On March 7, 2024, according to public information from the Center for Drug Evaluation (CDE) of the National Medical Products Administration, the Investigational New Drug (IND) application for "DGPR1008 Injection" submitted by SIGNDO Biotechnology (Suzhou) Co., Ltd. (hereinafter referred to as "SIGNDO Biotech") was officially accepted (Acceptance Number: CXHL2400243). This marks the first-in-class PSMA-targeted fluorescent contrast agent product to be officially accepted in China. The acceptance by the CDE is expected to further advance the clinical translation and development of tumor-targeted fluorescent contrast agents. Meanwhile, SIGNDO Biotech is actively progressing its pipelines of tumor-targeted fluorescent contrast agents for other indications.
01 Milestone Event
DGPR1008 Injection is the first-in-class tumor-targeted fluorescent contrast agent developed by SIGNDO Biotech. In 2023, an investigator-initiated trial (IIT) was conducted in grade A tertiary hospital, during which no drug-related adverse events or serious adverse events occurred, and the clinical benefits were highly significant.
02 Product
DGPR1008 Injection (Tumor-targeted Fluorescent Contrast Agent), independently developed by SIGNDO Biotech, is a novel drug designed for real-time targeted fluorescent imaging in prostate cancer. Administered intravenously before surgery, it targets tumor cells to enable real-time intraoperative fluorescent imaging. This assists doctors in accurately determining positive surgical margins for the complete resection of tumor lesions, significantly reducing damage to normal tissues and aiding in the identification of small tumor lesions and metastatic lymph nodes.
03 Classic case
Male patient, 68 years old
The patient was admitted to the hospital one week after a routine physical examination revealed elevated PSA levels.

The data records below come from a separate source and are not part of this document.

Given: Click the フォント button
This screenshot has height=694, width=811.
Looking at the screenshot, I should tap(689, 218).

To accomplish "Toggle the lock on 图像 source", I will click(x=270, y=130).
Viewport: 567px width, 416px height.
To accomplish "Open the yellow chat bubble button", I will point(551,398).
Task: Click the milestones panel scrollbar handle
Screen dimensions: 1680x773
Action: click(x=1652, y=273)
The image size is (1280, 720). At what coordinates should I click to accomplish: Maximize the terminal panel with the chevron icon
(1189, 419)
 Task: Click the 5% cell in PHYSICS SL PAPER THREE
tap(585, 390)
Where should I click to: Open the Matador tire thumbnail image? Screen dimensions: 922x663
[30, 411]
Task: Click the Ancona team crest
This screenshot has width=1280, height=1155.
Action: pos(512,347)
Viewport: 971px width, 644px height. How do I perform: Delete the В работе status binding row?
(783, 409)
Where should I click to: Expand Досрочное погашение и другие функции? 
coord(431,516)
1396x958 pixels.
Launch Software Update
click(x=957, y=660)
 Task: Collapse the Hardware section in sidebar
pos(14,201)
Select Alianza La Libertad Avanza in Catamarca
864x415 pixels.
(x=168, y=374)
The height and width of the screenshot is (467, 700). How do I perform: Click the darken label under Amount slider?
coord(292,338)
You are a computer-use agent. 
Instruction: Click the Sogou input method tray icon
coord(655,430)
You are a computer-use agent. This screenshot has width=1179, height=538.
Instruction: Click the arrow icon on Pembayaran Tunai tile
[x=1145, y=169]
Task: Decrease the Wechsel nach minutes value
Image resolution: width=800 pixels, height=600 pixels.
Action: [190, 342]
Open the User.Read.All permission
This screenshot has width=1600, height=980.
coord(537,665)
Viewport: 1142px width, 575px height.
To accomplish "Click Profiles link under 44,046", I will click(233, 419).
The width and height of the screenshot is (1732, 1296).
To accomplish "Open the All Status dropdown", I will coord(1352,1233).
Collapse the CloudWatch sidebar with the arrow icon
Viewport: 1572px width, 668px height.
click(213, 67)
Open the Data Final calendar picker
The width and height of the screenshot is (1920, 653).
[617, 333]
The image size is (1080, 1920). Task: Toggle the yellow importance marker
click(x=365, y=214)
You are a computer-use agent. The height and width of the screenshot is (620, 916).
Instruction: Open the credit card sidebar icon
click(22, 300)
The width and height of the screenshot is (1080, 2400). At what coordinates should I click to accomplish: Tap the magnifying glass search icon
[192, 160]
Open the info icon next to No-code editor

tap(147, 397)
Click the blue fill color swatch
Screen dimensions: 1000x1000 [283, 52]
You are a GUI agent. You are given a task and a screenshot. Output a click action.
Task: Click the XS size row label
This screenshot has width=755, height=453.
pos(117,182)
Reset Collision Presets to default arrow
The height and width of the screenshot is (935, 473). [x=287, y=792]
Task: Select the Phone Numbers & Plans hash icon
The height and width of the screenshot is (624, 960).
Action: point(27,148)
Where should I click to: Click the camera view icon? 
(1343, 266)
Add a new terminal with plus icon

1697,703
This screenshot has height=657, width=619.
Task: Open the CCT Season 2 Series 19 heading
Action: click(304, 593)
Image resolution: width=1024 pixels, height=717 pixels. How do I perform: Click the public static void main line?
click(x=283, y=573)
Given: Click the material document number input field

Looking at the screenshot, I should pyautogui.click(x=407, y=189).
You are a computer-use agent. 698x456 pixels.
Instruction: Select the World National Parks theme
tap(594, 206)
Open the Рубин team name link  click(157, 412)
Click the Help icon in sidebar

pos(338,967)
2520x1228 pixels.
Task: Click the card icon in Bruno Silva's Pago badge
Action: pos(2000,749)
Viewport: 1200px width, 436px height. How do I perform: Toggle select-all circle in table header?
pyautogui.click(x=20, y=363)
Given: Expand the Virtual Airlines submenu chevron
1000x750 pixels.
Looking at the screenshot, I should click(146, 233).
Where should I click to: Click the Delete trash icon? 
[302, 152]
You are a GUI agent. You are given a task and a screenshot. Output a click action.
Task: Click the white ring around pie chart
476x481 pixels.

Upon initial presentation, the patient's PSA was >100 ng/ml.
Magnetic Resonance Imaging (MRI): Prostate cancer was detected in the central gland and peripheral zone on the left side of the prostate with enlarged lymph nodes in the left pelvic region.
Biopsy Pathology: Prostate cancer with a Gleason score of 4+4=8, involving both sides. The patient had significantly elevated PSA levels and enlarged pelvic lymph nodes, indicating a high tumor burden and poor prognosis.
To achieve complete tumor resection and improve long-term survival, the patient was administered DGPR1008 Injection before surgery. Post-administration, the patient underwent a fluorescence-guided laparoscopic radical prostatectomy with pelvic lymph node dissection.
DGPR1008 Injection successfully targeted the tumor lesions and metastatic lymph nodes. When the fluorescence mode was activated, the prostate cancer lesions, metastatic lymph nodes, and other tumor-infiltrated tissues fluoresced green due to the binding of the tumor-targeted fluorescent contrast agent. After completing the prostatectomy according to the standard surgical procedure, the fluorescence mode was reactivated to inspect the surgical field. Residual fluorescent tissue was observed at the apex of the tumor bed, suggesting residual tumor tissue. The residual fluorescent tissue was excised under fluorescence guidance, and pathological examination confirmed the presence of malignant tissue.
In summary, DGPR1008 Injection has demonstrated significant clinical value in intraoperative tumor lesion visualization, positive margin determination, and metastatic lymph node localization.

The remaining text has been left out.